Spotted: Peer power; N of 1

by  /  1 May 2015

WEEK OF
April 27th

Peer power

When it comes to funding decisions, do peer review panels favor big names or big ideas? A study published last week in Science suggests these all-powerful panels are pretty good at picking the best proposals — ones that lead to publications that have a lot of impact. The findings help put to rest two popular misconceptions: that prestige trumps merit, and that shrinking budgets have transformed the grant application process into a lottery, Danielle Li, assistant professor of business administration at Harvard Business School, told Retraction Watch.

N of 1

Most clinical trials require a critical mass of study participants. But Nicholas Schork, director of human biology at the J. Craig Venter Institute in La Jolla, California, thinks it’s time for one-person trials, in which individuals get personalized treatment from a doctor and are followed up on to determine their response. “A major advantage of the N-of-1 approach over classical trials is that patients are no longer guinea pigs, whose involvement in a study may help only future generations,” Schork wrote in a commentary published Wednesday in Nature. In the era of precision medicine, Schork says these tiny trials could add up to big discoveries.

Need to know

A survey of nearly 7,000 people from 75 countries sends a powerful message about so-called ‘incidental findings’ in genomic research — discoveries about a person’s genetic code that no one set out to make. Roughly 98 percent of respondents said they would want to know if they had a mutation that raised their risk of a preventable life-threatening condition, according to the study, published Thursday in the European Journal of Human Genetics.

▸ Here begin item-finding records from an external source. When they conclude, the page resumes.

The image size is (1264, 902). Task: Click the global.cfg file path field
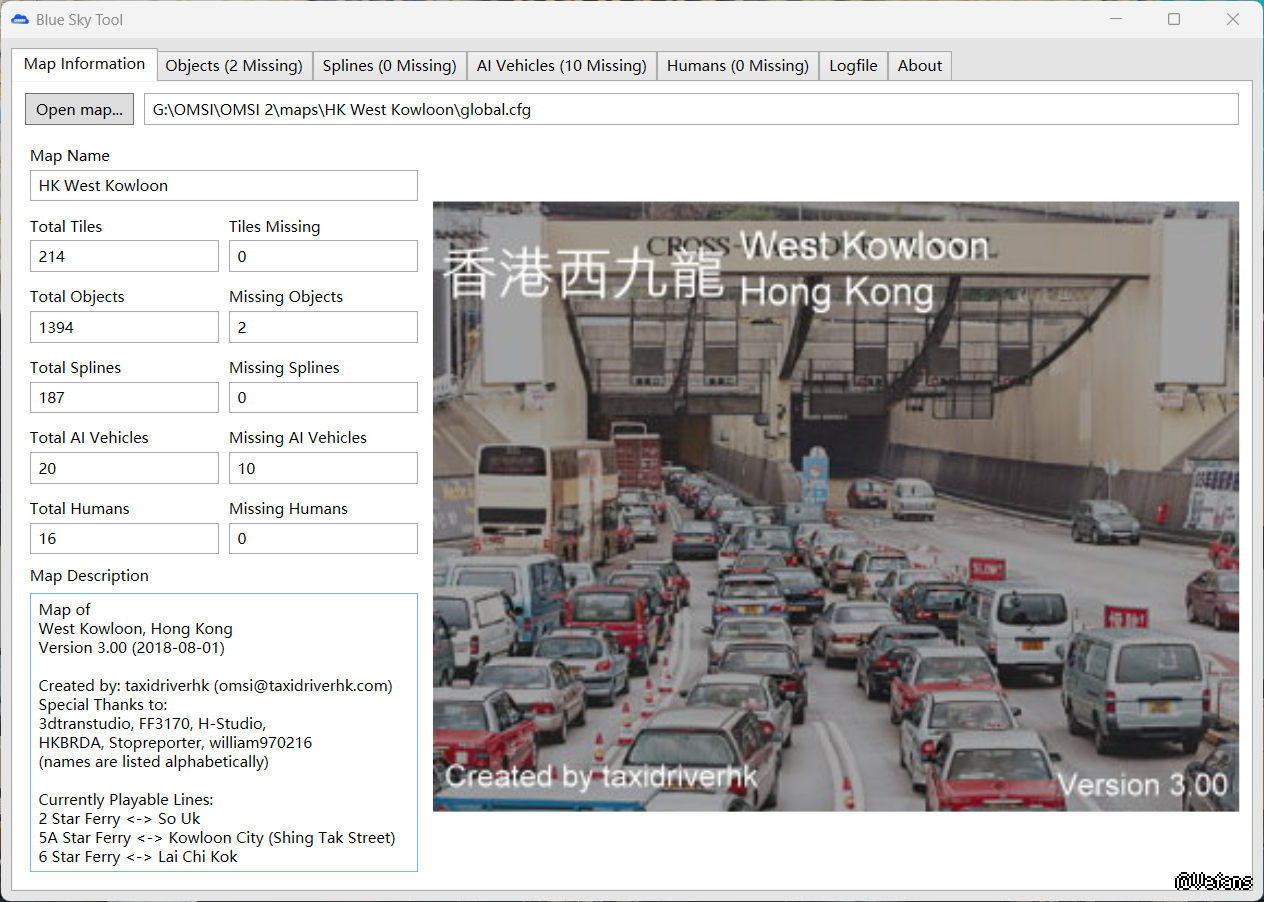tap(691, 110)
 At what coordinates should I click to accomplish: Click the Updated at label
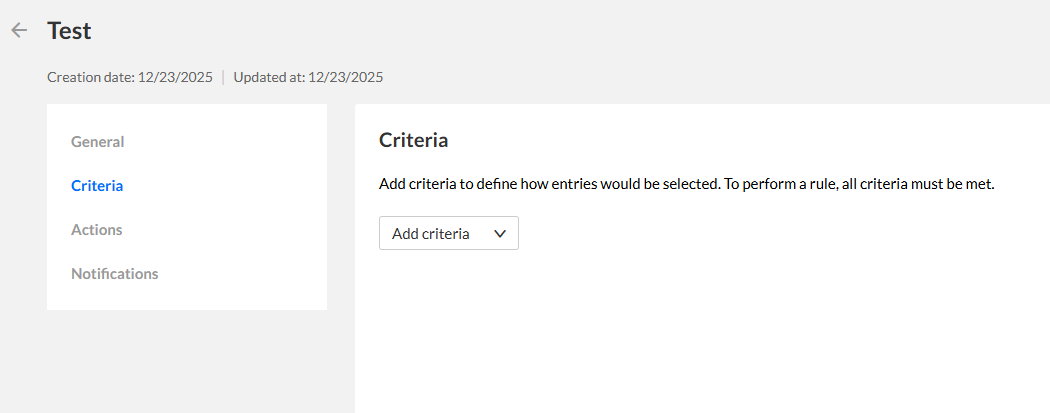pos(268,77)
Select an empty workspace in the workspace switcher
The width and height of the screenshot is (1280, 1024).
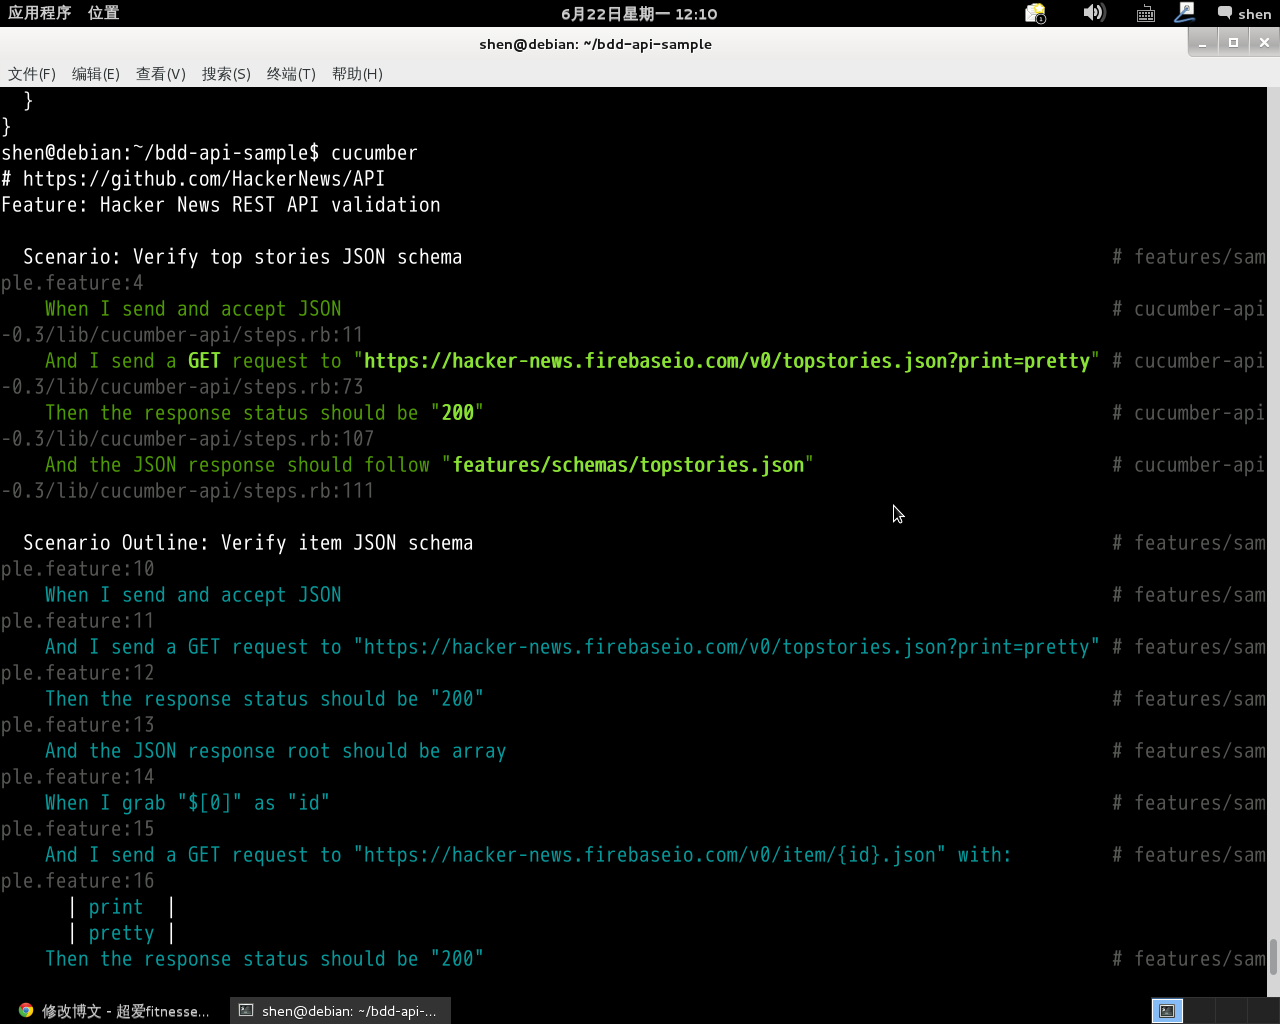1200,1010
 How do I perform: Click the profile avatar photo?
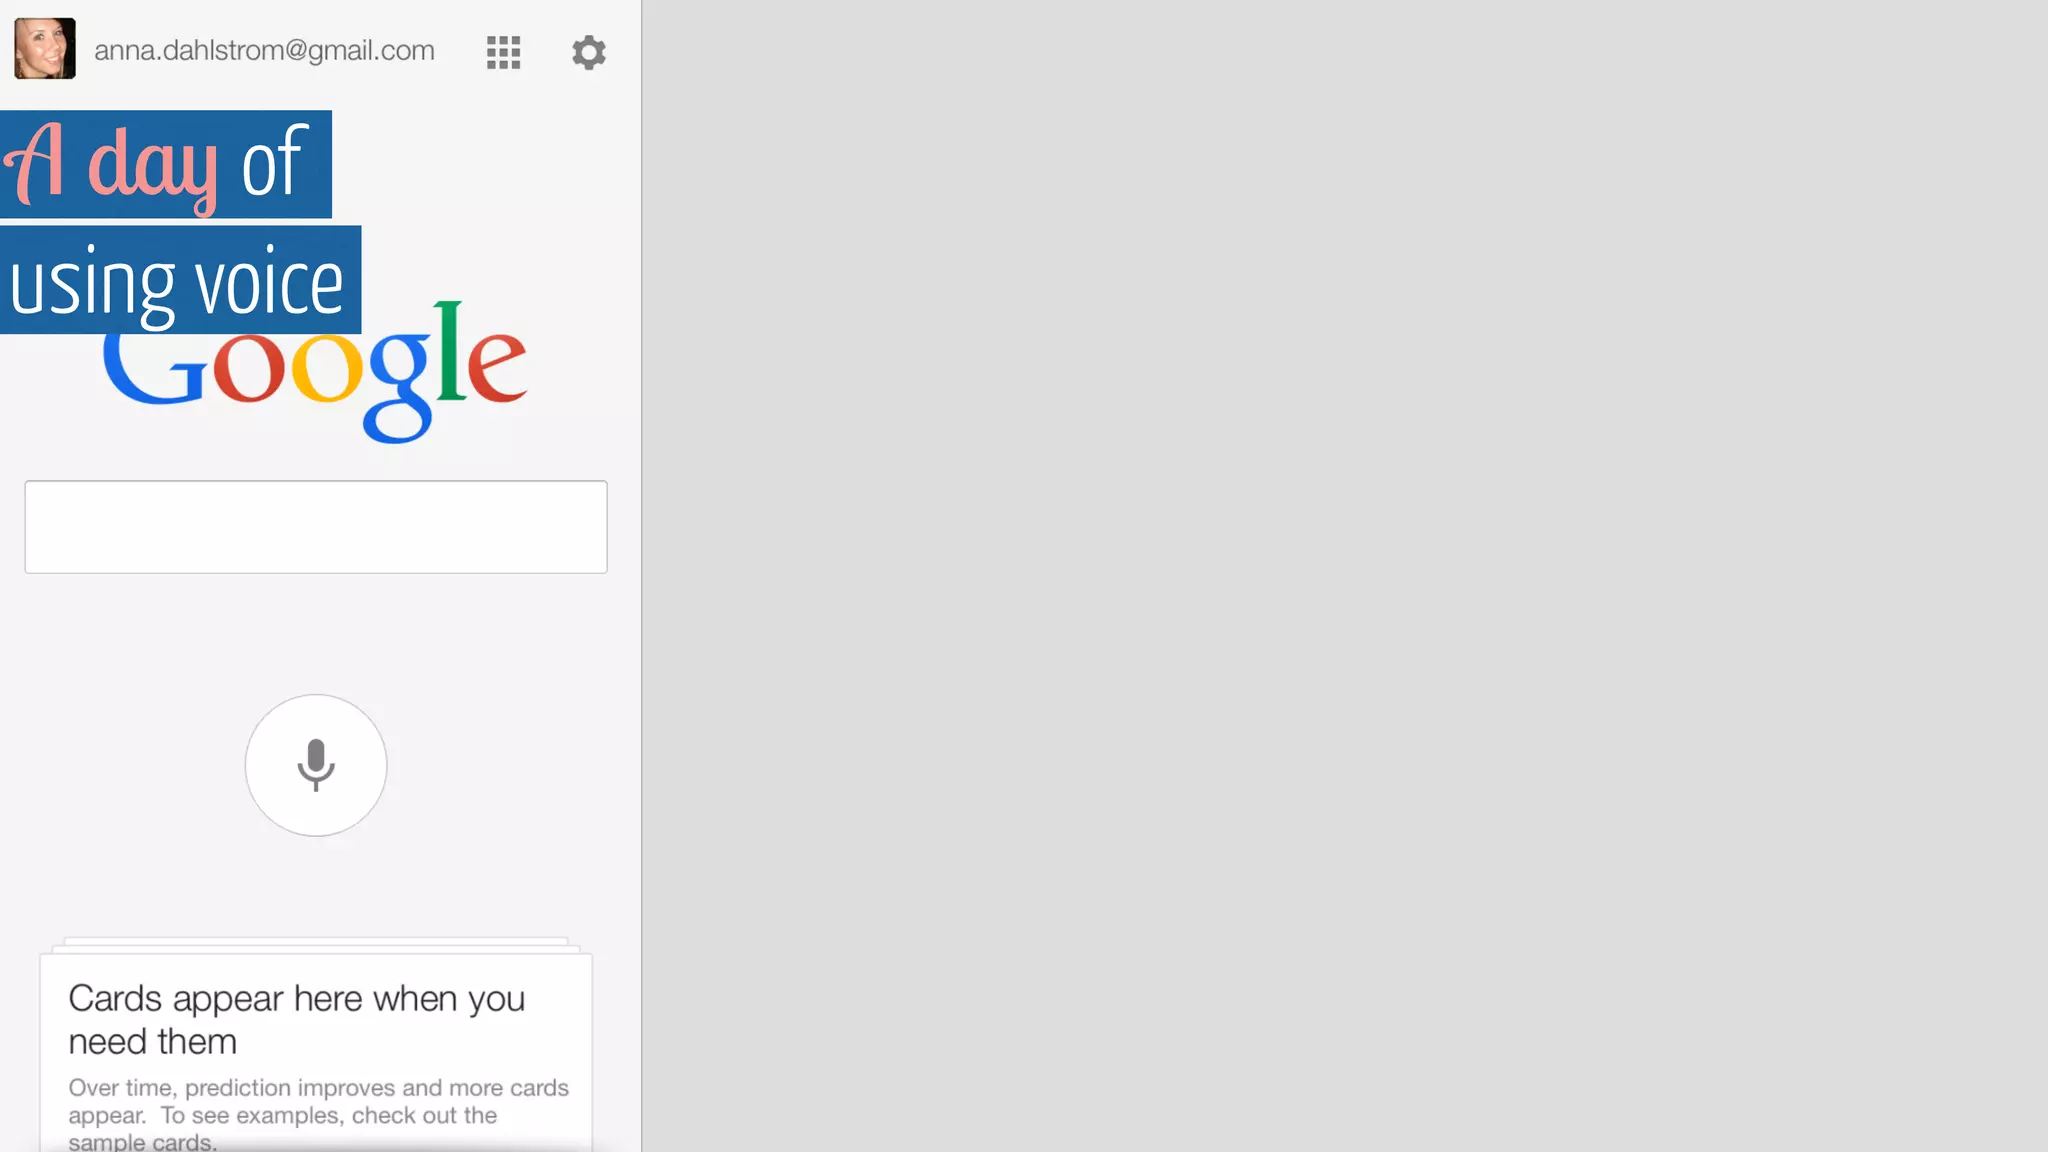(45, 48)
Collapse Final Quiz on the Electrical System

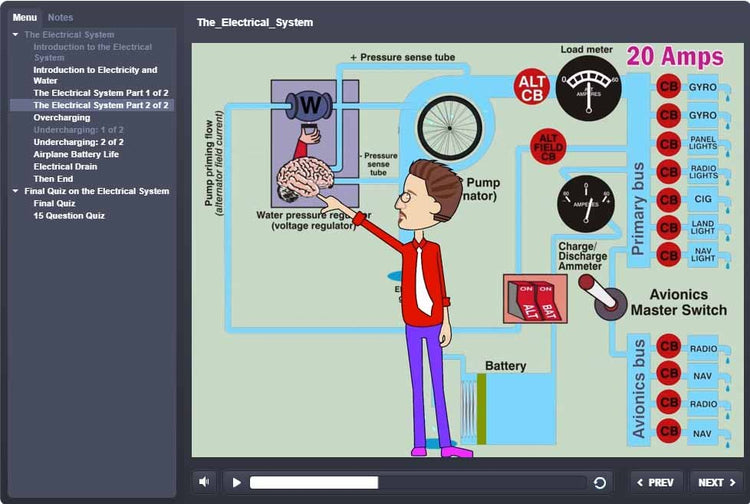tap(15, 191)
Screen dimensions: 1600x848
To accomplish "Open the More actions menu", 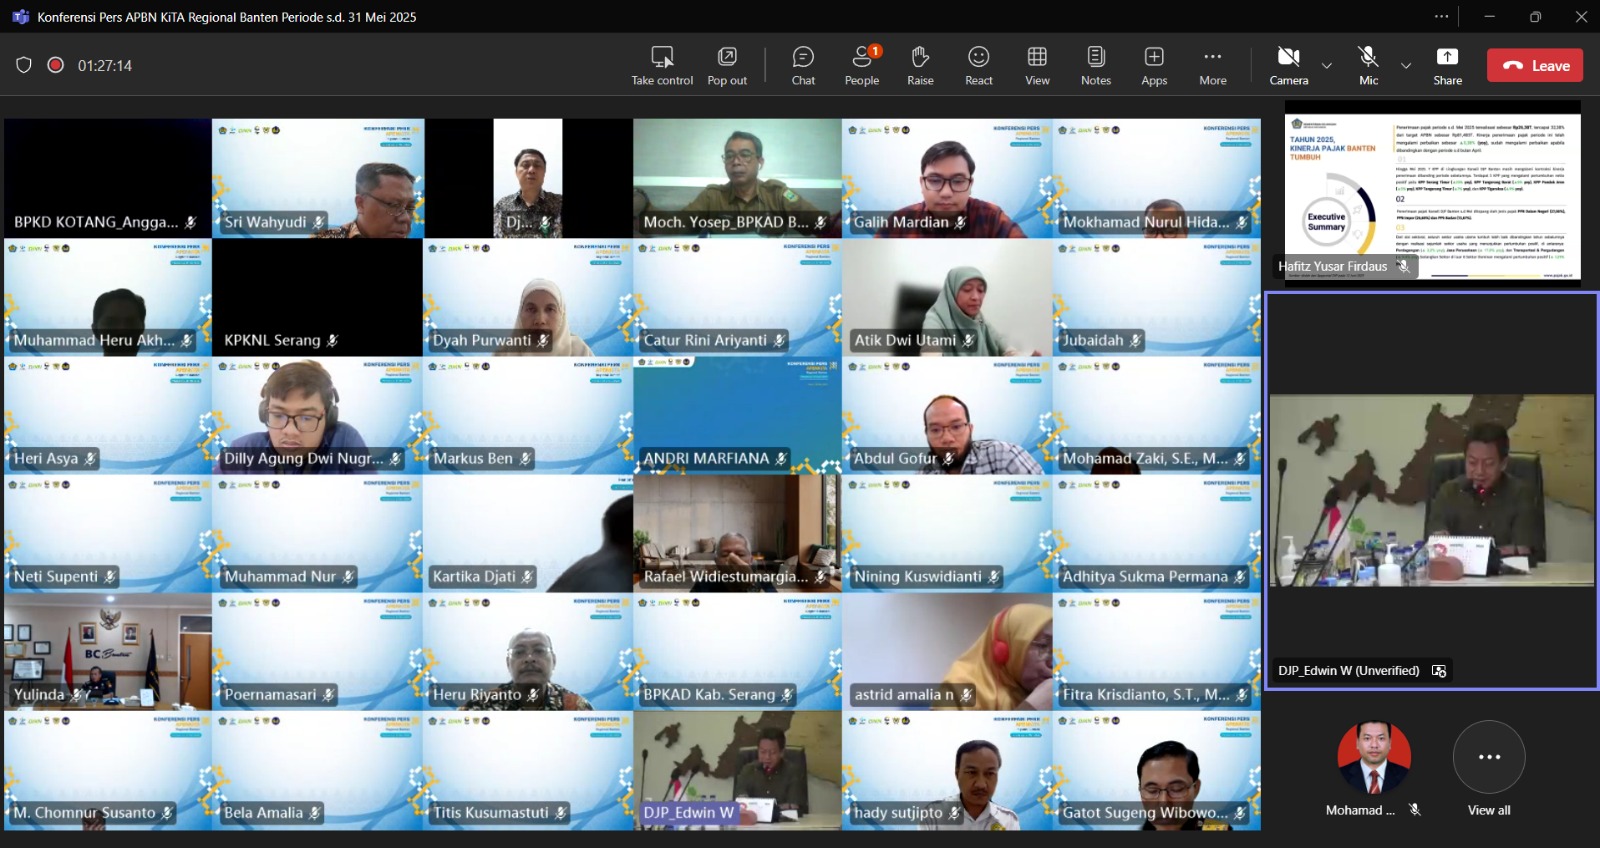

Interestingly, roughly 70 percent of people from the general public said they would want to know about non-preventable life-threatening conditions, compared with just half of genetic health professionals. The findings come at a crucial time, as researchers sequence genomes by the thousands to uncover the prevalence of mutations linked to autism and other disorders.

CRISPR crackdown

The National Institutes of Health (NIH) has reaffirmed its stance on using CRISPR to edit the human genome. The bold reminder comes less than two weeks after Chinese researchers used the gene-editing tool to alter human embryos. “The concept of altering the human germline in embryos for clinical purposes has been debated over many years from many different perspectives, and has been viewed almost universally as a line that should not be crossed,” NIH director Francis Collins said in a statement released Wednesday.

Overlooking girls

New research adds to mounting evidence that autism manifests different in girls than it does in boys. Preliminary results presented Tuesday at the Pediatric Academic Societies annual meeting in San Diego suggest that girls often have subtler symptoms, such as an inability to read social cues. These symptoms tend to emerge later in childhood than classic symptoms, such as repetitive behaviors, typically shown by boys. “Since the problems experienced by girls are in social cognition and require social opportunities, they are much more likely to be unnoticed until the elementary school years,” lead researcher Paul Lipkin, director of the Interactive Autism Network at the Kennedy Krieger Institute in Baltimore, told Time.